::: PASSAGE :::

Friday, 11 May 2012
Kimberley Walsh & Alfie Boe - One Vision
What do we think about what effectively amounts to Kimberley Walsh's third solo musical effort after her Aggro Santos collab and the Horrid Henry soundtrack job? Well, the thing about her cover of Queen's One Vision is that you have to approach it on two levels.
At face value, I think it's fair to say that it's probably the weakest track any of Girls Aloud - either as a combined force or individually - have released as a single. Queen are one of those bands that you just don't touch when it comes to covers, it's too much of an impossibility to ever come close to matching anything of Freddie Mercury's original performances on the tracks. It's in the pizzaz of it all, and the flamboyant diction.
And you'd sort of think, that with her theatrical background (and Kimberley really has utterly excelled in Shrek of late), that flamboyance would suit Kimberley. But in this case, it really doesn't - it's sort of like a Glee version of Queen, if Glee was populated by successful British popstars. Too studied, too safe, too predictable. And Alfie Boe's operatical blasts across the track certainly don't help either - it trips the track over into a kind of Mary Poppins-esque extravaganza of jazz-handed showbizness that wipes away the firey heart of the original.

::: DATASET ROWS :::

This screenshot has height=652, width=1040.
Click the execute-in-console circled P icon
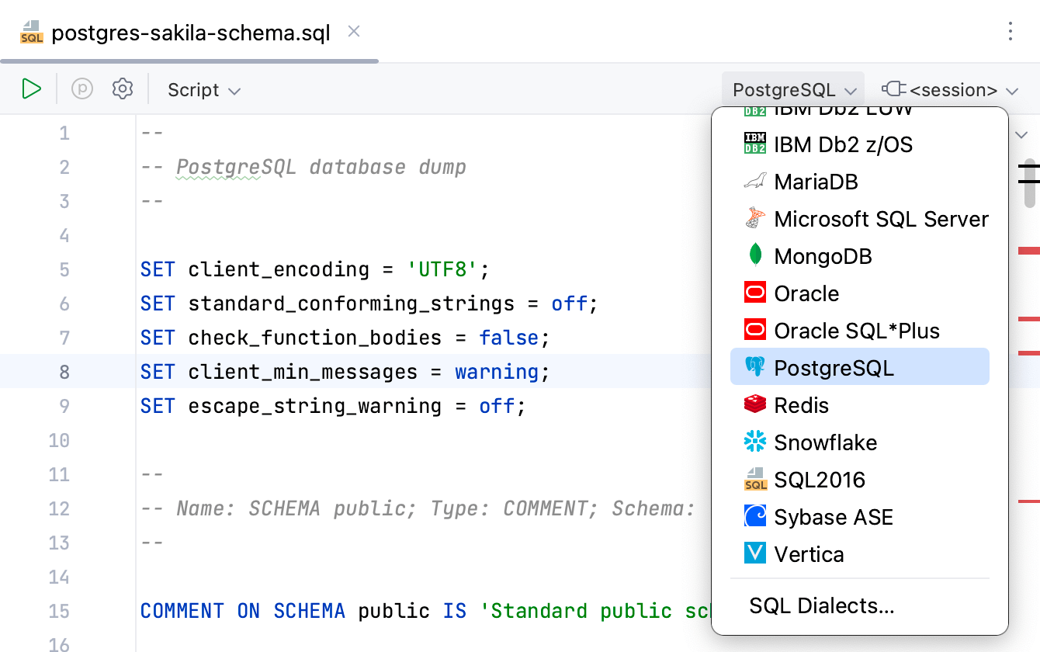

:::
::: DATASET ROWS :::

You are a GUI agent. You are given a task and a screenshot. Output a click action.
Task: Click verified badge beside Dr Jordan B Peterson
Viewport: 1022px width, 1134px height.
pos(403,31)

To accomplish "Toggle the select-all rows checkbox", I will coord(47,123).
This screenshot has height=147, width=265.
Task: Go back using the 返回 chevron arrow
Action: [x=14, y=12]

:::

EXERCISE PROMPT
Pick up the review of the Kimberley Walsh and Alfie Boe cover of One Vision where it stops, and carry it on.

FINAL RESULT
What does the cover have going for it then? Well, for starters - because it comes from one fifth of Girls Aloud, we - as long-serving eternally loyal fans - feel honour bound to purchase it, which we did. There's also the fact this is all in support of the Olympics and Team GB, and we felt it might be rather patriotic of us to 'do our bit' and part with our pennies. And to be fair to this re-work of the Queen classic, we rather like the way they've kept much of the production pretty faithful to the original - those strings sections are really quite gorgeous.
And above all, there's a real heart-bursting sense of inherently British pride to the whole thing. It makes you swell with passion for our great nation, this wonderful land that has had the fair grace to produce such musical greats as Queen and Girls Aloud. And while this cover presents a rather cock-eyed look at both groups' ongoing legacies, we like to think we can take One Vision as a reminder of how good they are in their own right rather than this rather outlandish mish-mash of extravagance.
One Vision is available to download from iTunes.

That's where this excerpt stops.